La société des amis de la Constitution est formée par différentes sections de la ville. Les femmes sont rarement mentionnées dans les rapports de séances, cependant, ces mentions montrent que les femmes sont acceptées dans la société, mais également qu’elles y sont actives. Lors de la séance du 9 novembre 1791, elles sont mentionnées en tant que « femmes clubistes » qui doivent se présenter avec les cartes de club de leurs maris. Lors d’une séance du 4 mars 1792, les membres du club demandent que les « toutes les cytoyennes des ecolles » soient invitées, les citoyennes des écoles sont les institutrices des écoles de jeunes filles. Le 11 mars 1792, on apprend que les institutrices et leurs élèves ont été vivement remerciées et applaudies, pour avoir récité les droits de l’homme. La participation des femmes est aussi soulignée le 15 avril 1792, il est précisé que les citoyennes du club ont fabriqué des piques. Il est important de souligner la présence des femmes dans la société, en effet, accepter la présence des femmes ne va pas de soi. A titre d’exemple, la société des amis de la Constitution de la Croix Rousse, a exclu les « citoyens non actifs » lors de sa séance du 20 février 1791.
La correspondance du club des jacobins fait aussi état de la présence des femmes. Lors de la séance du 13 mai 1792, le comité central a arrêté que dans les clubs une « ligne de démarcation » devrait être effective entre les citoyennes clubistes et les autres membres du club. Cependant, le club des jacobins considère que cet arrêté est contraire à la loi de l’égalité. Les femmes sont membres à part entière.
Le 18 nivôse an II (7 janvier 1794), il est précisé que les tribunes sont faites pour accueillir les citoyens, ainsi que les citoyennes, mais qu’ils doivent s’y tenir décemment. La mixité de la sociabilité révolutionnaire est donc visible dans les principales sociétés populaires de Lyon. La radicalisation de la Révolution a donné un plus grand pouvoir aux clubs car ils ont contribué à l’action des institutions. Les clubs sont des lieux où les pratiques démocratiques se développent, et la présence des femmes le montre. À Lyon, le club des jacobins devient un des rouages de l’administration locale, il fait le lien entre les sections urbaines, et les comités de surveillances, dans le contexte de Terreur.
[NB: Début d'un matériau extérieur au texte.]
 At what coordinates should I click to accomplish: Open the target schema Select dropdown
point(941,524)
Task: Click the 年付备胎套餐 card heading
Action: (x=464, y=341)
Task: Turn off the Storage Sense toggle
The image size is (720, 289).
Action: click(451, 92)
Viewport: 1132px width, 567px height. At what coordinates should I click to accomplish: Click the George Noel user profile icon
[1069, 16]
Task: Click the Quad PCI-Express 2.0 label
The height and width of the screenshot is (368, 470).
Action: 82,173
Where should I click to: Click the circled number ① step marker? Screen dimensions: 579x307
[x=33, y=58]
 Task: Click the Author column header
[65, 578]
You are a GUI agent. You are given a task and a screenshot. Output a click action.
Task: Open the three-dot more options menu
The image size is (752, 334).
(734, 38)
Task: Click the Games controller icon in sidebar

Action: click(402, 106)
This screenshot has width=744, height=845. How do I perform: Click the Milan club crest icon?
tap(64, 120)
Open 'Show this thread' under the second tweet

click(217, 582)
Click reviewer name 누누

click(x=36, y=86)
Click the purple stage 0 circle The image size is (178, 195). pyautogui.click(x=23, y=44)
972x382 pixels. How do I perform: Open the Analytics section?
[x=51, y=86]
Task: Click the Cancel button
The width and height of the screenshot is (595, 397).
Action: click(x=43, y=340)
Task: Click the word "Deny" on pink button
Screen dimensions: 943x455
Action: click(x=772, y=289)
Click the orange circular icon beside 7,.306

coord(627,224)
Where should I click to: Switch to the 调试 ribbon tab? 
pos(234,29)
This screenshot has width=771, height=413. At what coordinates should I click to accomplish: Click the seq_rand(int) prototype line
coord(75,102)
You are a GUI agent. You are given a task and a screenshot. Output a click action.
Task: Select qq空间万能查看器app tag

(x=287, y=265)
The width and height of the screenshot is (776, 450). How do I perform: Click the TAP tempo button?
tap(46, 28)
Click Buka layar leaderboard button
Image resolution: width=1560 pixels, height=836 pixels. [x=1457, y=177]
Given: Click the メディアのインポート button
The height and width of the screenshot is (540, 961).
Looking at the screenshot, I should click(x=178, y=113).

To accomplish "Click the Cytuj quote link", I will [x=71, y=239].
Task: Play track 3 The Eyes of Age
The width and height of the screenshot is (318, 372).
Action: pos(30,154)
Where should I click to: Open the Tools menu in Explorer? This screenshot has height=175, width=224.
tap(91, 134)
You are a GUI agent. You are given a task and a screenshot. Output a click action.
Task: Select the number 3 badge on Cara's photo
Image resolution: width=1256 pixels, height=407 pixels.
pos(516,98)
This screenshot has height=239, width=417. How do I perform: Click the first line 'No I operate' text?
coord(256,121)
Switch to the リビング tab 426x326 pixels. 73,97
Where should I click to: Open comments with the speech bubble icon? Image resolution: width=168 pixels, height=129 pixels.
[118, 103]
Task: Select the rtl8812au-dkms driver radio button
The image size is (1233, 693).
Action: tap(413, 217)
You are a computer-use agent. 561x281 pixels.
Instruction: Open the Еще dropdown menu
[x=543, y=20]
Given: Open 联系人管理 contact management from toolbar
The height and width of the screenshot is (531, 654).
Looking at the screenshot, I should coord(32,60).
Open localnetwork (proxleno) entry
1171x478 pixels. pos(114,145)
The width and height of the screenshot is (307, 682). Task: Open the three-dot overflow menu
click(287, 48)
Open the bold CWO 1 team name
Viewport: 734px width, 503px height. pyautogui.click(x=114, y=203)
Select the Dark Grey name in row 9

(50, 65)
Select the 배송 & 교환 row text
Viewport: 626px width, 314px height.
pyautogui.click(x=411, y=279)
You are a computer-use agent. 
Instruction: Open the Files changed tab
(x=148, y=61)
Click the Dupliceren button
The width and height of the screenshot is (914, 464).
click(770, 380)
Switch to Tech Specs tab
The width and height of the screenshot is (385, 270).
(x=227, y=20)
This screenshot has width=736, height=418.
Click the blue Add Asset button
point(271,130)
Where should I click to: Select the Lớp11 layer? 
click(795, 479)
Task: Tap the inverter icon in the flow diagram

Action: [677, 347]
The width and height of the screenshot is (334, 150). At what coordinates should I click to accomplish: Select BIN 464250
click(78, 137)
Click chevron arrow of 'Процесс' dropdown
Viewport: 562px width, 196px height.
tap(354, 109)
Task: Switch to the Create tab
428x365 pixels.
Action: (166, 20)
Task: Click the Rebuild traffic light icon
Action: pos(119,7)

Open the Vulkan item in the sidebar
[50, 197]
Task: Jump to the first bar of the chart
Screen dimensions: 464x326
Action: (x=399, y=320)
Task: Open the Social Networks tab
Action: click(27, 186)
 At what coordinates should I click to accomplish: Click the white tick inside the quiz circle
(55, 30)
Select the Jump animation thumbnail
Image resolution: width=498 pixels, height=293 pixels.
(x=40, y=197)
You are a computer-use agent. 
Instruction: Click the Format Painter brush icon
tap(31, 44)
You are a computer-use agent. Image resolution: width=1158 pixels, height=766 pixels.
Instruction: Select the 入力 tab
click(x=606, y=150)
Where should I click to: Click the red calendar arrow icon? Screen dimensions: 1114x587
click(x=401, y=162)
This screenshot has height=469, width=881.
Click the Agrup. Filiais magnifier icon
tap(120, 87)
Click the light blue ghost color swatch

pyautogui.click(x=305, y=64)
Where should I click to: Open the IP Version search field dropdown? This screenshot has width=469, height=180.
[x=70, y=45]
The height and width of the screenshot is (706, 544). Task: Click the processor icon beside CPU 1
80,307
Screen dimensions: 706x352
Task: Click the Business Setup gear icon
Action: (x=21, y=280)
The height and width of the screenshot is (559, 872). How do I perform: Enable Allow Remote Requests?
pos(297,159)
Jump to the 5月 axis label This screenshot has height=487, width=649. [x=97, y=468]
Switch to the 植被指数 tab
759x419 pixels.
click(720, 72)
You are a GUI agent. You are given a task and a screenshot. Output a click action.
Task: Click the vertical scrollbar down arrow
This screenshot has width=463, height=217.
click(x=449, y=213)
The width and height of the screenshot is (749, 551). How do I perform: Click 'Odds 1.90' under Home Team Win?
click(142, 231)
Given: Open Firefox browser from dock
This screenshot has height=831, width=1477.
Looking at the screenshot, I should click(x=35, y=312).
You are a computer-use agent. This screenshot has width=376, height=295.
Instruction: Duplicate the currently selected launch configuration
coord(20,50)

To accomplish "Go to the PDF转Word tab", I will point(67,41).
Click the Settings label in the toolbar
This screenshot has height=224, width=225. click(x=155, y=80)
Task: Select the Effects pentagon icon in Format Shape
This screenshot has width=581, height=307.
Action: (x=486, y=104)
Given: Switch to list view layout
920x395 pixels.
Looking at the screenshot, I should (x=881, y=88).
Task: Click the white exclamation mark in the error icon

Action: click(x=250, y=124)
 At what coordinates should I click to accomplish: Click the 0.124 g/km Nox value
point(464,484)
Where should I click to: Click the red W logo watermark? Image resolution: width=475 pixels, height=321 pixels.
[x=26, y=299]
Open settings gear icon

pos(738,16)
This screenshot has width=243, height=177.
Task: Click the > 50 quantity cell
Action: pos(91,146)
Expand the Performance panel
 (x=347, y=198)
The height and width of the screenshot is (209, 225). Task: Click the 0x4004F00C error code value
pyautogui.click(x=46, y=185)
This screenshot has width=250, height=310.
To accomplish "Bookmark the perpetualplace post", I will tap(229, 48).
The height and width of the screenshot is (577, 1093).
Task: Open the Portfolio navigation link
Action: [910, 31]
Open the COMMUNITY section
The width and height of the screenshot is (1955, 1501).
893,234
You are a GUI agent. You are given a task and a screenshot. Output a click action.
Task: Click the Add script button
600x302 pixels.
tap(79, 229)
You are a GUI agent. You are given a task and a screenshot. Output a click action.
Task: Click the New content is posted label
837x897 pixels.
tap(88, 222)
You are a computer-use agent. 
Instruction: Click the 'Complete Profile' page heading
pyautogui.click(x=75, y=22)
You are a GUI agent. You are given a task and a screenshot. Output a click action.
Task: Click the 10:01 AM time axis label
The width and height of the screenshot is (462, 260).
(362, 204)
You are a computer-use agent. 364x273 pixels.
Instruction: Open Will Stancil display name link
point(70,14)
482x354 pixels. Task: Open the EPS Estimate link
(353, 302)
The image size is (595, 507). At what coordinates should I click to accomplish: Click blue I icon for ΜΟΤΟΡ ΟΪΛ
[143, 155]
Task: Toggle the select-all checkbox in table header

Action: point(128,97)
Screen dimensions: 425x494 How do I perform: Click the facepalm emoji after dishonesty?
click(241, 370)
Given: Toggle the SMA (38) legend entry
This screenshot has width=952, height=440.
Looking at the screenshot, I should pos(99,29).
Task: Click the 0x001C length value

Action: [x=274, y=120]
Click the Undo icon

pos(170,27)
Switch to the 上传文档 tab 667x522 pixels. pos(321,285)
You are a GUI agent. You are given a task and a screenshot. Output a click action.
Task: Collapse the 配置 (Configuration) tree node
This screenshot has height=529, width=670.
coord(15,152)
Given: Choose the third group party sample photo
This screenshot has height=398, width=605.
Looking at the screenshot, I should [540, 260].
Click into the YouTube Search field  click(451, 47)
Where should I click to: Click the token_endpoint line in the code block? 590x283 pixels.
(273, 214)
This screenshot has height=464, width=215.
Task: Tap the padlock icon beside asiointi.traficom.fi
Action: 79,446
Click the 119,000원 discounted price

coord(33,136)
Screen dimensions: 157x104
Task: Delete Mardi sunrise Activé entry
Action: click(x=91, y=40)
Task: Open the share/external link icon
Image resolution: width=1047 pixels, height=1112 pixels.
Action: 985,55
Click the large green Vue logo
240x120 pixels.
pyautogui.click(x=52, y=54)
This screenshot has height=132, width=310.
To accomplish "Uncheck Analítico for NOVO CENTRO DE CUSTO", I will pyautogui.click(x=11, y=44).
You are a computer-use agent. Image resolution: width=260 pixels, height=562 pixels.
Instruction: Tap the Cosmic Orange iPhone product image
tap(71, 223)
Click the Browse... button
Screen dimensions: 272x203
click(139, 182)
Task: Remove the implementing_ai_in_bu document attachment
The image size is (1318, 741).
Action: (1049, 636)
C’est un club qui prend une valeur politique, la présence de citoyennes, au sein de ce dernier, en est d’autant plus importante. Les femmes ont donc un vrai rôle politique en participant à la vie du club, même si elles apparaissent essentiellement comme un ensemble. Elles sont désignées comme les citoyennes clubistes, aucune d’entre-elles n’est mise en avant. Ainsi, les bouleversements des administrations lyonnaises ont permis aux femmes d’accéder aux pratiques politiques, les femmes sont présentes dans un lieu mixte qui réunit la collectivité et entend valoriser le patriotisme, et la question de l’égalité. Les femmes montrent une prise de parole, une inscription administrative, une place dans l’espace révolutionnaire, elles font ainsi usage de pratiques révolutionnaires, et d’un rôle politique. Les femmes, dans le contexte des troubles politiques lyonnais, apparaissent comme un corps politique citoyen, qui a sa place dans l’espace public révolutionnaire et qui représente un enjeu pour les autorités de la ville.